Source: Marianne Magazine 8 Fevrier 2019 par PHILIPPE PETIT
Que faire pour enrayer la destruction des conditions de vie sur Terre ? La question est sur toutes les lèvres et les intellectuels ne sont pas en reste pour tenter d’y répondre. Dernier en date à s’y essayer : Serge Audier. Il est né en 1970. C’est un flibustier, un têtu, une tête froide, un obstiné. Disciple du philosophe Cornelius Castoriadis (1922-1997), un des fondateurs du groupe Socialisme ou barbarie, il apprécie les grandes largeurs. Pour ne pas étouffer dans l’Hexagone, il prend l’air avec des penseurs influents de divers pays d’Europe, d’Amérique du Nord, de Russie, et respire le vent de la grande histoire. C’est un cosmopolite. Son viatique ? La solidarité et le respect de la nature. C’est un de nos meilleurs spécialistes du solidarisme républicain. Celles et ceux qui s’aventureront dans son dernier ouvrage – l’Age productiviste – découvriront l’érudition savante, jamais ennuyeuse, dont il fait preuve. Son obsession ? Refonder « la gauche » sur des bases écologiques.
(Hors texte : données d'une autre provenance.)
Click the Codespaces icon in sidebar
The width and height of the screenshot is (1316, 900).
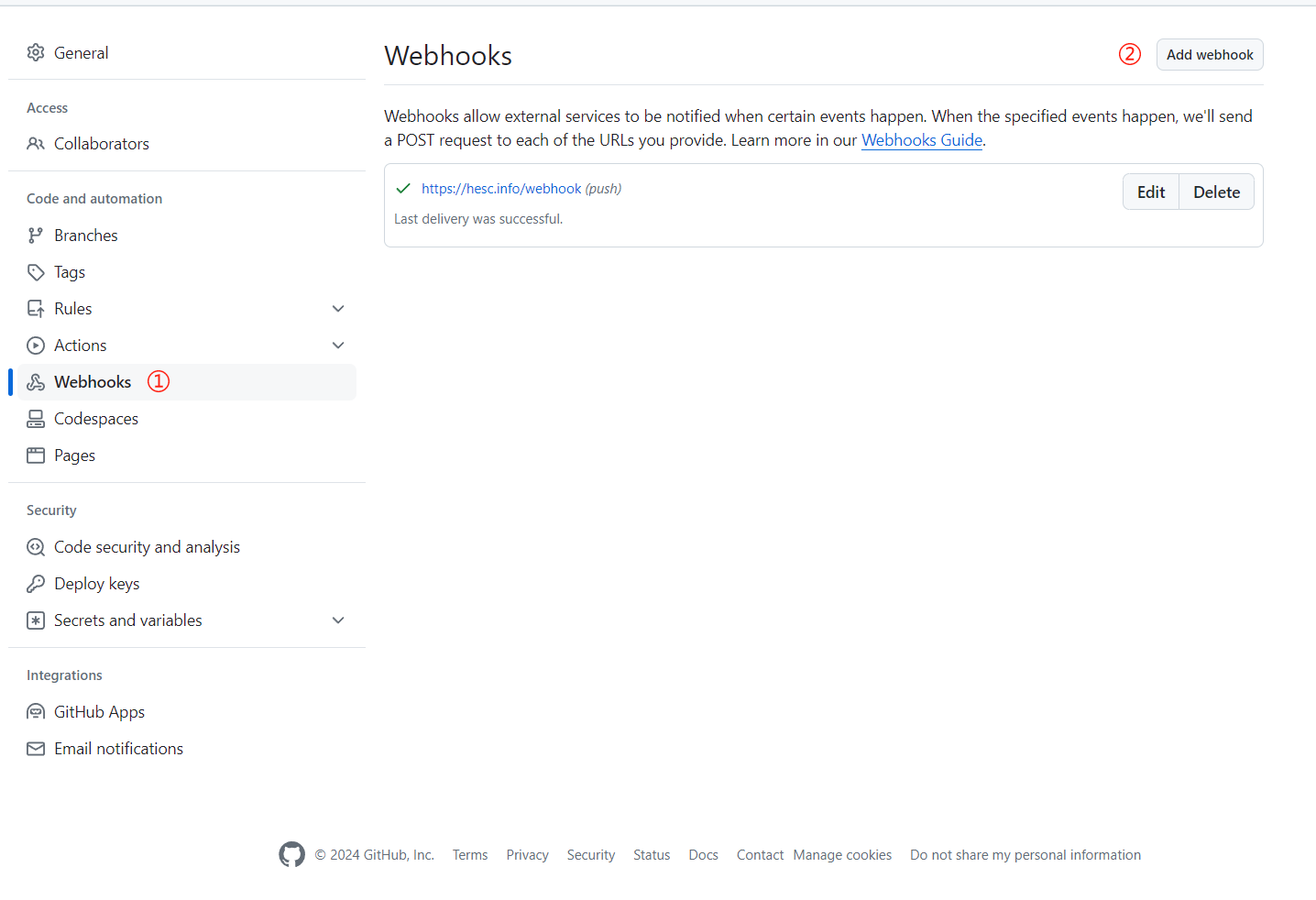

Il n’est pas le seul en lice. Mais il est l’un des plus pertinents. Et il a un avantage. Il connaît bien les libéraux. Il ne les méprise pas. Sauf quand ils exagèrent, et se présentent sans vergogne comme des néolibéraux. Il connaît aussi parfaitement les marxistes de toutes nationalités et les progressistes américains.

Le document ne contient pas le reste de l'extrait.